Гирам не стал дожидаться, пока Билли переменит свое решение, и, не теряя времени, взял с него присягу. Когда эта формальность была исполнена, все трое вышли из дома и направились к хижине самым ближним путем. Только когда они вышли на берег, Кэрби вспомнил о правах, которые давала ему присяга, и повторил свой вопрос об имени нарушителя закона.
— Куда вы тащитесь, сквайр? — воскликнул он. — Я думал, что обыск придется произвести в каком-нибудь доме, а не в лесах. На этой стороне озера не живет никого, кроме Кожаного Чулка и старого Джона. Назовите мне имя молодчика, и я вас проведу на его расчистку самым коротким путем, потому что мне известна каждая сосенка вокруг Темпльтона.
— Мы идем по настоящей дороге, — сказал Гирам, указывая вперед и ускоряя шаги, точно опасаясь, что Кэрби вздумает сбежать, — этот человек — Бумпо.
Кэрби остановился, с удивлением уставился сначала на него, потом на Джотэма и в заключение расхохотался.

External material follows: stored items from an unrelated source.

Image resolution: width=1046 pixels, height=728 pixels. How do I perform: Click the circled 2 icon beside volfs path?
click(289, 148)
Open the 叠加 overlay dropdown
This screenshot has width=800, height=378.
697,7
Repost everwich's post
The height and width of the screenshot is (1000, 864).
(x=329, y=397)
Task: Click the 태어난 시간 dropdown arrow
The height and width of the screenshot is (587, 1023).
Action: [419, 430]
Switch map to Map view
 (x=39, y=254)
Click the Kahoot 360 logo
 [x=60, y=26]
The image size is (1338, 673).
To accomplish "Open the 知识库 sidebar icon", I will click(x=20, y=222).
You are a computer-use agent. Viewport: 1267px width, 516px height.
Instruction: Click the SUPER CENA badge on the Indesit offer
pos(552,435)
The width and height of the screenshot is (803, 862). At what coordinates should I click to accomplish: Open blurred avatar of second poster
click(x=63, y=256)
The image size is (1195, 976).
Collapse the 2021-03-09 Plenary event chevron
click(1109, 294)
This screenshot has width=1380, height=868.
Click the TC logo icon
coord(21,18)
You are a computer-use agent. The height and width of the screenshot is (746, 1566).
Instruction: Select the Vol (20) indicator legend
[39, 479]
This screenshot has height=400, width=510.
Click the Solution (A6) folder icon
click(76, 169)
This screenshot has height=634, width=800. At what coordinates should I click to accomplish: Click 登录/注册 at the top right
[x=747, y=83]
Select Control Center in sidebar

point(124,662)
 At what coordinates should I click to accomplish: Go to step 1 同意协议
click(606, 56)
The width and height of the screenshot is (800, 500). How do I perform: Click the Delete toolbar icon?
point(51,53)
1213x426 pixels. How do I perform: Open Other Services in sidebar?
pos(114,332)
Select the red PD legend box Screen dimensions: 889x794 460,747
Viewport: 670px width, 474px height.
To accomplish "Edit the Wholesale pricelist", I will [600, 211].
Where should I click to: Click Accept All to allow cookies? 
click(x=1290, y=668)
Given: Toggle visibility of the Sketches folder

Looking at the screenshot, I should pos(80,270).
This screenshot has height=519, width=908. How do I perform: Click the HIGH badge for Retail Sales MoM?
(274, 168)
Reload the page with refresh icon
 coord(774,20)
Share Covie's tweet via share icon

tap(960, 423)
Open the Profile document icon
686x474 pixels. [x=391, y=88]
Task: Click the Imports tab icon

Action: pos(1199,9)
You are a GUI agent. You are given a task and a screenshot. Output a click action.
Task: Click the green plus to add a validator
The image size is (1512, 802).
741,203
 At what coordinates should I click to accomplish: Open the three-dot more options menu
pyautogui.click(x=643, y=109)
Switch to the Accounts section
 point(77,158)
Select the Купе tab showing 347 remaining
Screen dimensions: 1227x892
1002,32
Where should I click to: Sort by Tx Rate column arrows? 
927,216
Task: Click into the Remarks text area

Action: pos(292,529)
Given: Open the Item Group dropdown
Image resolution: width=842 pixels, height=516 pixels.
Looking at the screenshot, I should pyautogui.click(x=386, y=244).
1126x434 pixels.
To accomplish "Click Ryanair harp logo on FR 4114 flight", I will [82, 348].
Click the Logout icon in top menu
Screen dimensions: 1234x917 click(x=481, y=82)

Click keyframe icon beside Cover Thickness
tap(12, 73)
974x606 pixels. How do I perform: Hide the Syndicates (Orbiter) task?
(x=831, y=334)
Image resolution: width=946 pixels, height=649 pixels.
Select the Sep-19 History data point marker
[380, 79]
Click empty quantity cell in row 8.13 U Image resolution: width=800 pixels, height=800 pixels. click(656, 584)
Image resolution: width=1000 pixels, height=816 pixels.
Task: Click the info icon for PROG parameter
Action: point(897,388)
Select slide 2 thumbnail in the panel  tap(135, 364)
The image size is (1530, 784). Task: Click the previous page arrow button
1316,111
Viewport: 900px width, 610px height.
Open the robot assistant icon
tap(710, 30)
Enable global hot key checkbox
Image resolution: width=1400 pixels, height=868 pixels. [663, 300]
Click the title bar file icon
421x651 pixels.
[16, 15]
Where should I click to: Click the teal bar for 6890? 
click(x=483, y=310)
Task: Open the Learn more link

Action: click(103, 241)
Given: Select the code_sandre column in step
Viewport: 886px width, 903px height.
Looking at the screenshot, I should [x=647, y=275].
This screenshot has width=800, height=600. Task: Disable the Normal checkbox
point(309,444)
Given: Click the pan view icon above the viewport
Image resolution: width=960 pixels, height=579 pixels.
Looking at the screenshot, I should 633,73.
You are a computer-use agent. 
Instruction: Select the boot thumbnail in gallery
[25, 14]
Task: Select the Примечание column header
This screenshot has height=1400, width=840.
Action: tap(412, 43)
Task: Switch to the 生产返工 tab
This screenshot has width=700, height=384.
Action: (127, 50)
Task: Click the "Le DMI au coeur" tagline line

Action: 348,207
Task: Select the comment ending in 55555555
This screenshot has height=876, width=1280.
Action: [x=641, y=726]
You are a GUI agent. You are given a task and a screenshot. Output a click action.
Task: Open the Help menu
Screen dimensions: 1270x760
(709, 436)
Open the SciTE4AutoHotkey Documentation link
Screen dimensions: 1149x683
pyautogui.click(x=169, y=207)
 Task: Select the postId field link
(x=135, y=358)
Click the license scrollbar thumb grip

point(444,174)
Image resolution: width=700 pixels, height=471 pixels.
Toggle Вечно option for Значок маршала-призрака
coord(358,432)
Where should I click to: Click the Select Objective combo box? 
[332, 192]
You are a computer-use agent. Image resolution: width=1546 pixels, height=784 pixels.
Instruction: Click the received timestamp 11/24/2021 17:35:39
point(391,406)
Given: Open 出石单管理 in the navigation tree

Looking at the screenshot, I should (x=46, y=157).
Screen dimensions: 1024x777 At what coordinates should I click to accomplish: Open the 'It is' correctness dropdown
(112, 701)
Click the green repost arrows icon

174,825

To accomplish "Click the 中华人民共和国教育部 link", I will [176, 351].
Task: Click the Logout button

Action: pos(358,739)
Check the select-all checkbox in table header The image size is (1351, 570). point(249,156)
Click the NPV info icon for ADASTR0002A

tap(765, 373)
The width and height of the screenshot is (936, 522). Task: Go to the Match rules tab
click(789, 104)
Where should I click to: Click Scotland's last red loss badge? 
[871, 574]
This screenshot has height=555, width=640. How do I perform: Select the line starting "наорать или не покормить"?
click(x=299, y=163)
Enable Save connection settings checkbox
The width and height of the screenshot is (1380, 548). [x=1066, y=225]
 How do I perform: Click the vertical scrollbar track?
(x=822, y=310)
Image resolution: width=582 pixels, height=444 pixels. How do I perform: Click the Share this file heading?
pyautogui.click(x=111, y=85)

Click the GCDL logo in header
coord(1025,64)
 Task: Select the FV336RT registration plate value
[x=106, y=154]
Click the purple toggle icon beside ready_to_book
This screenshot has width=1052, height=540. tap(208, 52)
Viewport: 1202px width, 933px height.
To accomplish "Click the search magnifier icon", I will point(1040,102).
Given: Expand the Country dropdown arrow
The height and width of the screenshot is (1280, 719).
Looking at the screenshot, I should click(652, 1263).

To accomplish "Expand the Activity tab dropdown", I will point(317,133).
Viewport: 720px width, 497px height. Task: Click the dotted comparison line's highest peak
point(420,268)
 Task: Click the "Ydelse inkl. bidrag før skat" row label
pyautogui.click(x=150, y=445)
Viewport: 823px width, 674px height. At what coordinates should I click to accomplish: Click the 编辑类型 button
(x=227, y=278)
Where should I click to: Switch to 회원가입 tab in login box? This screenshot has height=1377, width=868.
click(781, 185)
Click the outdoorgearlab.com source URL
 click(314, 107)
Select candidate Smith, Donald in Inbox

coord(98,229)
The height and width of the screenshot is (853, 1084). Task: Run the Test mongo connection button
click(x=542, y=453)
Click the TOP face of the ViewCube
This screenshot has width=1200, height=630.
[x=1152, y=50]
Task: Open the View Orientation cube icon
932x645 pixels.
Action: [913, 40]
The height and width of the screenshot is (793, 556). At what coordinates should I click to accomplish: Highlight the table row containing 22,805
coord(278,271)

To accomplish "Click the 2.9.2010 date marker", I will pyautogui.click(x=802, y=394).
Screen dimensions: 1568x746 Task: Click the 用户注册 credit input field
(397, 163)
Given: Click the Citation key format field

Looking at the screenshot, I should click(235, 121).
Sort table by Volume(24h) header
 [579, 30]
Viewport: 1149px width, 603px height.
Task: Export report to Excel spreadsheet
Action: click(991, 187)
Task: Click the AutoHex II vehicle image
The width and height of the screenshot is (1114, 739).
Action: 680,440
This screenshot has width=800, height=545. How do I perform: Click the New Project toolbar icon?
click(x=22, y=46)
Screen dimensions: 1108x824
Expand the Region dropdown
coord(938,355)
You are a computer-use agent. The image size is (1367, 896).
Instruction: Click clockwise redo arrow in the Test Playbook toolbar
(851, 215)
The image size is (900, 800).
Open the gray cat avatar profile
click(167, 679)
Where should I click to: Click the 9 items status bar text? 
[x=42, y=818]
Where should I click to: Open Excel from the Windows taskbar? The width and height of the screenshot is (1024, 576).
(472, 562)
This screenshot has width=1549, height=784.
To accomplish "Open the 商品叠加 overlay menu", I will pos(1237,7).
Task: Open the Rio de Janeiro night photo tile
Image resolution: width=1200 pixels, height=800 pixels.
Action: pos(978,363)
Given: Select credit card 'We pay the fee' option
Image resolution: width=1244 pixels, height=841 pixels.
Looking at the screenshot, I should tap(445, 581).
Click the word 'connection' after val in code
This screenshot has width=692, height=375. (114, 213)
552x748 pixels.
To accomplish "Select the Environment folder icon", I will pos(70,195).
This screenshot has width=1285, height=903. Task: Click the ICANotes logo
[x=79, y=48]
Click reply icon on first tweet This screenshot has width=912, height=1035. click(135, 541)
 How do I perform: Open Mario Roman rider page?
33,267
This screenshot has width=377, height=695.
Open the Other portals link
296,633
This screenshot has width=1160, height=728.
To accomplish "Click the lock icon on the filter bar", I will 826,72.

— Кто? Кожаный Чулок? Он может похвастаться своей стрельбой; по этой части, сознаюсь, мне с ним не тягаться; с тех пор, как он застрелил голубя, я пасую перед ним. Но по части кулачного боя!.. Да я бы мог взять его двумя пальцами и обвязать вокруг своей шеи, как галстук. Ведь ему семьдесят лет, и он никогда не отличался особенной силой.
— У него наружность обманчива, — заметил Гирам, — как у всех охотников; он сильнее, чем кажется; кроме того, у него — ружье.
— Причем тут ружье! — воскликнул Билли. — Неужели вы думаете, что он станет стрелять в меня? Он безобидное создание и, по-моему, имеет право стрелять оленей так же, как всякий другой в патенте. Он этим живет, и здесь свободная страна, в которой всякий может выбирать какое угодно призвание.
— Если так рассуждать, — сказал Джотзм, — то всякий имеет право стрелять оленей.